(Records from a collection)
◇ ◇ ◇ ◇ ◇
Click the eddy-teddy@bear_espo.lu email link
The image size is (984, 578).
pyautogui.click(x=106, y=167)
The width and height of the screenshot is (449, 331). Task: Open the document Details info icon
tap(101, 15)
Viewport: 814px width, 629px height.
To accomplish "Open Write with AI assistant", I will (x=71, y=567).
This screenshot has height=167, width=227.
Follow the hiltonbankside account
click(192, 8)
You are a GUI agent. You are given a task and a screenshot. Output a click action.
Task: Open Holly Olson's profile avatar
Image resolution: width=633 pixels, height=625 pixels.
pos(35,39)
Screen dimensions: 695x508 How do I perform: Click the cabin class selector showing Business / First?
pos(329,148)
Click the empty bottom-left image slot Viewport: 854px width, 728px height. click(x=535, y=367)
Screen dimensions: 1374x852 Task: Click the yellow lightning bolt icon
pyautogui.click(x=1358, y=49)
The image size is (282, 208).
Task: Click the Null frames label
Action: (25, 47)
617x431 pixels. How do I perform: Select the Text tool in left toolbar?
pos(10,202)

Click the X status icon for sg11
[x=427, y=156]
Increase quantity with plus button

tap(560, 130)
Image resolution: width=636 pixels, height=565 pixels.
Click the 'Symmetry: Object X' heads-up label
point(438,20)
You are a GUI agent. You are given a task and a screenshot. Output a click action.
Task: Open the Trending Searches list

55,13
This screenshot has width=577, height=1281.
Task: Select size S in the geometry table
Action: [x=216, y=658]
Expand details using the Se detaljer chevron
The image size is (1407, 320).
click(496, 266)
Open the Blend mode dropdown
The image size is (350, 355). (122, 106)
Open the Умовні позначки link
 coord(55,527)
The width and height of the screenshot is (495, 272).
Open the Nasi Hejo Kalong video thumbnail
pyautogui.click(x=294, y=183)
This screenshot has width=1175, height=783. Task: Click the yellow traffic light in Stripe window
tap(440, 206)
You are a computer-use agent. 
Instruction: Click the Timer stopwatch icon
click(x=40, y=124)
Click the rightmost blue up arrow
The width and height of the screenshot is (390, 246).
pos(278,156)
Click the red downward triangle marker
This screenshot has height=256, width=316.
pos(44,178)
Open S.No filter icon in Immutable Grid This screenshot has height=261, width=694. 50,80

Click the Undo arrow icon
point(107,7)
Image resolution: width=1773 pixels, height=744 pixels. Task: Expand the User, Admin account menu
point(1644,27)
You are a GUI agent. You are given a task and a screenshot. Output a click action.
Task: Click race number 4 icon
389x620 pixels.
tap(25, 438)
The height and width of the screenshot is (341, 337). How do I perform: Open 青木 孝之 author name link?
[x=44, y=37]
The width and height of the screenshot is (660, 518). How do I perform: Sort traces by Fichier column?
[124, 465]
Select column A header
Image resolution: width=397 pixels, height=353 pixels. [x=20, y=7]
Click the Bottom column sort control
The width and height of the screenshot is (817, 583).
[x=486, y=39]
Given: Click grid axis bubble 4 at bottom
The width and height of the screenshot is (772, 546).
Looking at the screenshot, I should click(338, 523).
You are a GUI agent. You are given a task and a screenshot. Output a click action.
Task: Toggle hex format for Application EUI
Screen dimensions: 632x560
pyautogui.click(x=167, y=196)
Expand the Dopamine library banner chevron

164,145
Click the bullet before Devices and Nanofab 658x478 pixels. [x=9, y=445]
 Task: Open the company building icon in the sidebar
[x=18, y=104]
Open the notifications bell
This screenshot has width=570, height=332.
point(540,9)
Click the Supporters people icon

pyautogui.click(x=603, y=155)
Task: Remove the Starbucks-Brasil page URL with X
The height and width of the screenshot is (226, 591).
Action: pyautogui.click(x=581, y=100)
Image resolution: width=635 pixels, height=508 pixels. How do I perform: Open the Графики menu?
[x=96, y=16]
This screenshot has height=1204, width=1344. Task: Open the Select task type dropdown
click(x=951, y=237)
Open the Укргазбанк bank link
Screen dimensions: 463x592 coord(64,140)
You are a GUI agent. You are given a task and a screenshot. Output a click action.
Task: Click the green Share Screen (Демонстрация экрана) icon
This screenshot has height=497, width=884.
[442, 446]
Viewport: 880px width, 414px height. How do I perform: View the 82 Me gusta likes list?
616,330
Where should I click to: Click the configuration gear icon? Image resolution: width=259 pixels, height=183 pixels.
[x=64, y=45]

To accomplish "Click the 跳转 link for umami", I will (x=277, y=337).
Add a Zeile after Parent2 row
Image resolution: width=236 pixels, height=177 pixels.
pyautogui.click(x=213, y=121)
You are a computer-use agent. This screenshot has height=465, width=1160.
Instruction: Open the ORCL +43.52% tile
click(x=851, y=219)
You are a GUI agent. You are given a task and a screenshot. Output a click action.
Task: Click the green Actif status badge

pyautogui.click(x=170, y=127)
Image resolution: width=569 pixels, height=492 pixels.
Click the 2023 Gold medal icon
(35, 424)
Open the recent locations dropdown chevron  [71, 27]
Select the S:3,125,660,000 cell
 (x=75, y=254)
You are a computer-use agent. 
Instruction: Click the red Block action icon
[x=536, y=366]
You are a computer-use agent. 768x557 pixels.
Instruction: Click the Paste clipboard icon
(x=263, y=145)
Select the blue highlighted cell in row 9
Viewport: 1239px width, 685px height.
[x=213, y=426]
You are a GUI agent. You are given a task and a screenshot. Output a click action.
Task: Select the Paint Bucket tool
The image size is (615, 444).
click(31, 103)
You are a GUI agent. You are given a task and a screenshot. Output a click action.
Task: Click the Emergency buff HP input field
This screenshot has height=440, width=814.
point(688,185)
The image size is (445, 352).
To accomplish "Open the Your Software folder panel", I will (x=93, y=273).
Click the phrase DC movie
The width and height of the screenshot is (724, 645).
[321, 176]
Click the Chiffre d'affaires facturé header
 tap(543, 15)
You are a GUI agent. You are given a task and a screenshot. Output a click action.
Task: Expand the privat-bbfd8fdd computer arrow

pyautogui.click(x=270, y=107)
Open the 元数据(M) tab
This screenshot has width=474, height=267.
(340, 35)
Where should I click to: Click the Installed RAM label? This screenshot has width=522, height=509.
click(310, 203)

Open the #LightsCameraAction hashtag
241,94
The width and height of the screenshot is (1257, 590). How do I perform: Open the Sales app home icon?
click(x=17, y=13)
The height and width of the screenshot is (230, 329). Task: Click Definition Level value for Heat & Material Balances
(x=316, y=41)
◇ ◇ ◇ ◇ ◇
No line before the one with "The height and width of the screenshot is (230, 329)." belongs in the answer; copy that line and the rest of the records exactly.

The height and width of the screenshot is (230, 329). Task: Click Definition Level value for Heat & Material Balances
(x=316, y=41)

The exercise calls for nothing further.